新八が憤るのも無理もない。斎藤は苦笑いした。
「上には上の事情がある。俺たちは俺たちで、後の世に恥ねえ戦をすればいいだけだ」
副長の仰る通りだ。斎藤は、廊下を進んで、土方の部屋に向かった。土方は、まだ隊服を着たまま、文机で書き物をしていた。斎藤に部屋に入る様に言うと、手を止めて振り返った。
「火鉢もねえ。冷える部屋だが、人の出入りの分、少しは暖かいらしい」
そう言って笑った。斎藤は、土方に忙しいところを邪魔をして、申し訳無いと謝った。土方は、邪魔じゃあねえよ。そう言って、文机の書類を手にとって斎藤に見せた。船の積み荷の目録だ。殆どのものを処分したと思っていたが、こんなにもある。そう言って、やれやれと溜息をついた。
「身体の調子はどうだ」
土方が、静かに尋ねた。
「この時間にようやく、頭も身体もしゃんとする感じです」
「平助も同じ事を言っている。昼間辛ければ、襖を閉めきっておけばいい」
「俺は、大丈夫です」
土方は、畳を見詰めて、黙っている。
「なあ、斎藤。江戸に戻ってからの話だが。俺らは、幕府の指示を待つ事になる。江戸で戦が始まるかもしれねえ」
「はい」
「何れにせよ、幕府軍は巻き返す。これからだ」
土方の言葉は一言一言強く心に響く。斎藤は頷いた。
「俺らの乗り込むのは【富士山丸】だ。でっかい軍艦だ。幕府は、他にも四艦の軍艦がある。薩長に負ける事はねえ」
「喧嘩の仕切り直しだ」
不敵に笑う土方の目は真剣だった。
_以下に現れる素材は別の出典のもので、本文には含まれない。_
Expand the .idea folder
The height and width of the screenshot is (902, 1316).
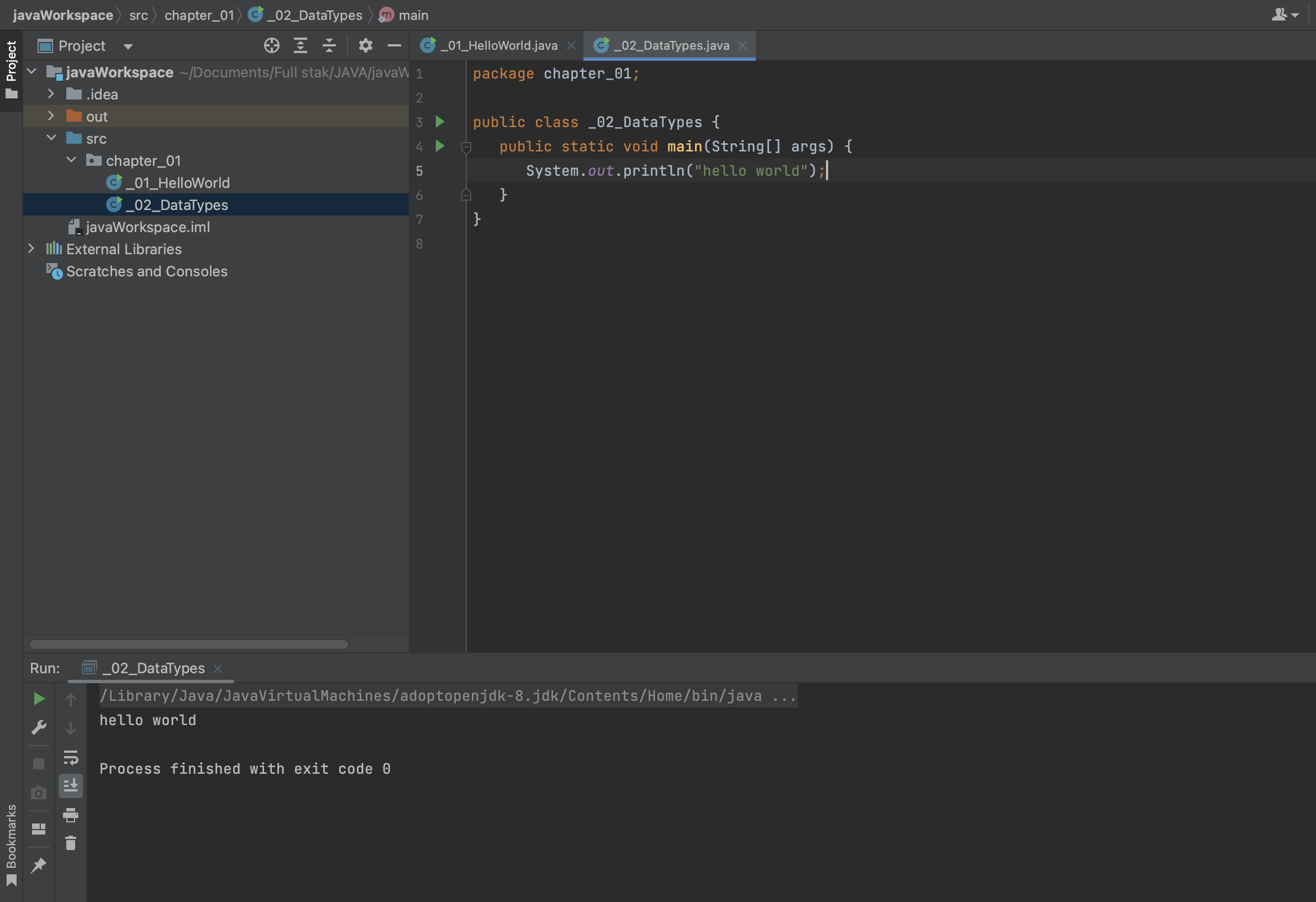(x=51, y=93)
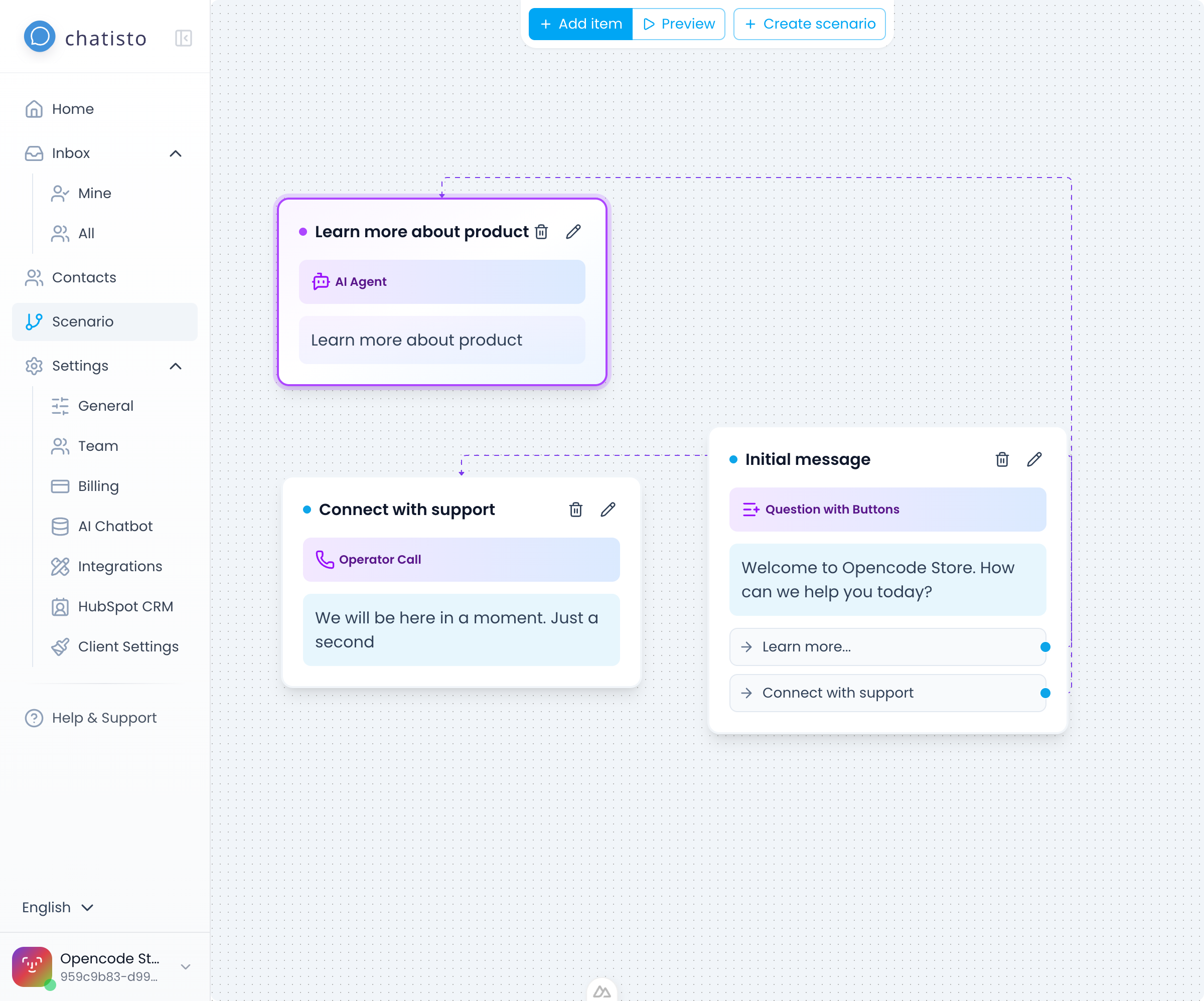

斎藤は、土方を信じた。夕方に千鶴に「新選組はこれからどうなるのか」そう尋ねられた時、自分は何もハッキリと答えてやれなかった。何を迷っていたのだろう。雪村は、「自分の出来る限りのことをして、信じる」そう言っていた。斎藤の気持ちは決まった。
千鶴の事を考えていたのを見透かしたように、土方が「あいつの事だが」と話を始めた。
「俺らと一緒に江戸に帰還する。薩摩藩は銀の銃弾で撃ってくる。山南さんの話だと。羅刹は、銀の銃弾で受けた傷は癒せねえらしい。恐らく、雪村綱道が羅刹の弱点を薩摩に流している。薩摩に綱道さんはついている。風間もな」
「江戸に帰って、千鶴を独りにはしないようにしろ。いつ風間や綱道さんが連れ去りに来るかわからねえしな。それに、山南さんが、あいつの鬼の血を使って、羅刹の薬を作るって、言い出した。山南さんにも注意が必要だ」
斎藤は、山南が千鶴の血を利用しようと考えている事に驚いた。山南さんは、もう、正気を失くされ始めて居るのか。
「平助が、山南さんを見ている。屯所内でも目を光らせているから大丈夫だ」
斎藤が、頷いたのを見て、土方は腕を組んだ。
「だが、あいつは江戸の女だ。家も江戸にある。本人が家に帰りたいといえば、返す」
斎藤は土方の目を見た。千鶴を留め置き続けた自分たちは、江戸に帰還すれば、千鶴を解放する。その方が良い。雪村綱道は見つからず、新選組は戦に出て行く事になる。千鶴をこれ以上危険に晒す必要はない。
斎藤は、土方に頷くと。いとまを告げて部屋を下がった。廊下を歩いていると、ふと、傍の襖が開き、千鶴が出て来た。昼間と同じ格好で、帯刀したままだった。ずっと起きていたのか。
千鶴は、斎藤に「此れからも新選組について行ってはいけないか」と尋ねて来た。
「あんたは、元来こちら側の人間ではない」
つい、口をついて厳しい物言いをしてしまった。だが、戦に出て行く我々と行動を共にしようなどと、無茶過ぎる。
千鶴は引き下がらなかった。「命を救って貰った恩返しがしたい」そう言って、真っ直ぐに見詰めて来る千鶴の真剣な眼差しに、斎藤は決心した。千鶴の小太刀をとって、千鶴の前に差し出した。
「では、この小太刀に誓え」
我々と共に付いて来るのなら、命を落とす事もある。それでも、覚悟があるのだな。あんたに命を賭すだけの理由があると言うのなら。
千鶴は、斎藤の握る手を上から握って誓った。
私は此れからも、新選組の皆さんの、斎藤さんのお傍に
たとえ何があっても、私は皆さんを、
「斎藤さんを信じています」
千鶴は真っ直ぐに斎藤を見詰め返した。斎藤は己に信を置く千鶴とその誓いをしっかりと受け止めた。何処でも、ついて来い。俺はあんたを守り続ける。
どんな事があってもだ。
斎藤は、千鶴の手の温もりを感じながら、強く誓った。